FRIVOLOUS words from a tongue that has a natural potion pooled 16 million votes during the 2016 presidential elections.
President Rodrigo Duterte, with the recent high satisfaction rating, had a bun in the oven that the same number of Filipinos is willing to wait and see him boarding a jet-propelled ski at the West Philippine Sea (WPS) to set up the Philippine flag.
Another playful and frolicsome word that misled the 16 million Filipinos is his promise to end the drug menace in six months. Now that the promissory turned sour, the Filipinos learned they woke up at mid-day. But every time someone ventilates disappointment to this administration, trolls come up with a supposed intelligence report that a certain group wanted to oust the president.
If a snap election will be called today, fetching his failure to end the drug menace in his first six months as promised, I bet not even half of his former adherents will remain loyal, even from the ranks of fattened soldiers and police.
Moving forward, like many impulsive declarations, the president wanted to scrap the 22-year old Visiting Forces Agreement (VFA) between the Philippines and the United States of America. The basis of his statement was a mere onus to his buddy and beyond the sensible purpose for the welfare of the Filipinos. It was an impulsive reaction to the US’ decision to cancel the visa of former PNP chief, his principal implementer of the war on drugs, and now senator Ronald “Bato” dela Rosa.

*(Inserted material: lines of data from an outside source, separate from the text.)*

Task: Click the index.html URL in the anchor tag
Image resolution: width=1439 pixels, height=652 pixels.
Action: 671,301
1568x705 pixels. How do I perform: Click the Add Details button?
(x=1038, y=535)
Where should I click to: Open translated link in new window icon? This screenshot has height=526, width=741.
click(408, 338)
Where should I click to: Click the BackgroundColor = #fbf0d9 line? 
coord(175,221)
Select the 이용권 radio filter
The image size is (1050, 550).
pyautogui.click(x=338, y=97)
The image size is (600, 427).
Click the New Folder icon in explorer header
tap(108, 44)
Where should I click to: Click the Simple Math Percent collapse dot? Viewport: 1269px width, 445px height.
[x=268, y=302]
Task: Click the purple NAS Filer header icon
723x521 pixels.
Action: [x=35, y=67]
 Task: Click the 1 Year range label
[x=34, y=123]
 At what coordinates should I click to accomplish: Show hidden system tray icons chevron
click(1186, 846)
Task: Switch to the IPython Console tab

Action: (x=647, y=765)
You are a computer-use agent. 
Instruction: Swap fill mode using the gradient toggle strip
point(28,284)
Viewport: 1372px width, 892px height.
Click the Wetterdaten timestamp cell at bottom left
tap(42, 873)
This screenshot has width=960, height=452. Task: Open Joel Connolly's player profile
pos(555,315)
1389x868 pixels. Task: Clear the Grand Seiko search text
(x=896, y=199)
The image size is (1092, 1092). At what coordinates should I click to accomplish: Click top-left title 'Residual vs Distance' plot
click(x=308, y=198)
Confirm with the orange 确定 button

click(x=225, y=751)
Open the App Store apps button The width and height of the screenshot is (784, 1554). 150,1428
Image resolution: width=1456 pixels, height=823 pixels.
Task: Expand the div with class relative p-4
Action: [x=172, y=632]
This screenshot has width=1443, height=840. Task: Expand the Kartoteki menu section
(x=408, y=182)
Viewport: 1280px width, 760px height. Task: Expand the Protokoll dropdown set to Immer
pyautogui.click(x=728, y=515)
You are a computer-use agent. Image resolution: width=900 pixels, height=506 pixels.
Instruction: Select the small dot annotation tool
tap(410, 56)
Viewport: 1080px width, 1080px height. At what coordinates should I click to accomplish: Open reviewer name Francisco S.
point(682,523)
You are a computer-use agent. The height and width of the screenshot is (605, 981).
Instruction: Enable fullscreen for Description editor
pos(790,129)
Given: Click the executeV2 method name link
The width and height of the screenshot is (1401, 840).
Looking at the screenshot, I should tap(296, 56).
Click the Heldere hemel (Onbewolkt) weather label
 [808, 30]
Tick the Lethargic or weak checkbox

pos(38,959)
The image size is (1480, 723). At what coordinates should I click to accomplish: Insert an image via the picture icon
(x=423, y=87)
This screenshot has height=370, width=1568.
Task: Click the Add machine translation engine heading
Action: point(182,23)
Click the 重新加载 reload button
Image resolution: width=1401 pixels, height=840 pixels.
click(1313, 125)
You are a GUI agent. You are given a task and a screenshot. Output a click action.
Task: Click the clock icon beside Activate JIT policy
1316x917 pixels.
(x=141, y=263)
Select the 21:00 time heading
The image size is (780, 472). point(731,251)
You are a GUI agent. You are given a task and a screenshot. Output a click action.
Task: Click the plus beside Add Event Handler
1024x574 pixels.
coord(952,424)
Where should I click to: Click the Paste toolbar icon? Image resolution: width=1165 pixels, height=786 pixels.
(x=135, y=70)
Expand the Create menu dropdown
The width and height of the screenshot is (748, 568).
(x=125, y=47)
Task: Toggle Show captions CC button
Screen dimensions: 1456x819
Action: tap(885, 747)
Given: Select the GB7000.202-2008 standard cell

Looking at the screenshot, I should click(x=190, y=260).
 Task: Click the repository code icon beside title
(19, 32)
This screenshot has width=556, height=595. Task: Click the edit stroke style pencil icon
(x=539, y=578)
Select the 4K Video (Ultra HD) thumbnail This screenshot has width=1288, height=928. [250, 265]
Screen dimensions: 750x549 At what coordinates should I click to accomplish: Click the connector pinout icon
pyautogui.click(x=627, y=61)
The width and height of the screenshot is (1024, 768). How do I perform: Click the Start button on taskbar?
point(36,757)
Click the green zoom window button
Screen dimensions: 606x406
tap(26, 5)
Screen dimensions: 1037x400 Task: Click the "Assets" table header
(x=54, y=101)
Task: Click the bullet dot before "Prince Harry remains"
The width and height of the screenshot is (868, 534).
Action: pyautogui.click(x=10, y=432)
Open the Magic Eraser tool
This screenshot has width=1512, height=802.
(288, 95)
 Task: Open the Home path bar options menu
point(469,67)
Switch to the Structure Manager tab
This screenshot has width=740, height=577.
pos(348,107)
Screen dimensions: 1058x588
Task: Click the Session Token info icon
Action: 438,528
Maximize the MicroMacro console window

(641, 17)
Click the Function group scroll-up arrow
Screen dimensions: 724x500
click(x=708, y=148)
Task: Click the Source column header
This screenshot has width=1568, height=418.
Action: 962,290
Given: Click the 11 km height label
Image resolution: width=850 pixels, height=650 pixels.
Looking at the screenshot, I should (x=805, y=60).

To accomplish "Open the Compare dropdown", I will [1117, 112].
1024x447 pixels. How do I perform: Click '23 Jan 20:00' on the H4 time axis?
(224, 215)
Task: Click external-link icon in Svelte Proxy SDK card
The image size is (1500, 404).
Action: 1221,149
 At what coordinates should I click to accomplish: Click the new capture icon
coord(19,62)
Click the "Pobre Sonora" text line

These are few of the imaginable repercussions without the VFA: First, the Mutual Defense Treaty (MDT) under article II of the agreement cannot be applied and US cannot defend us in time of aggression. So, if cancelling of Bato’s visa feels us like US trod our nationalism and sovereignty equivalent to a rug, then cancelling the VFA would invite aggression of the Chinese, comparable to a stress-free micturating the rug.
Second, the Philippines is a recipient of the biggest chunk of the US security assistance to the Indo-Pacific region. It includes the P807-million surveillance and reconnaissance system with the four OV-10B planes that are used for the counterterrorism campaign. Instead of adding more logistics, we will lose all such privileges in the future by annulling the VFA.
Third, when Philippines was hit by Super Typhoon Yolanda in 2013, US by virtue of the VFA sent 13,000 military personnel, 66 aircraft and 12 naval vessels to deliver 2,500 tons of relief supplies and evacuated 21,000 Filipinos. In fact, US has provided P143 million worth of aide to date, including the latest P5.1 million support to the affected individuals of the Taal Volcano eruption.
His joke about the haste dispensing of calamity relief by senator Bong Go is an insinuation that assistance is readily available in the government coffers. Any and all senators can do the same if that government fund is really available and equally distributed to all senators. But there is none!
Last, and most importantly, US started to dispense humanitarian assistance of $60 million to reconstruct the war-torn Marawi city which this government alone could hardly provide.
Therefore to abolish VFA is another braggadocio that would only add risk to this country being the weakest of defense in Asia. Let us not be harsh to US our longtime ally but confront the real enemy that subjugates our territory in the WPS.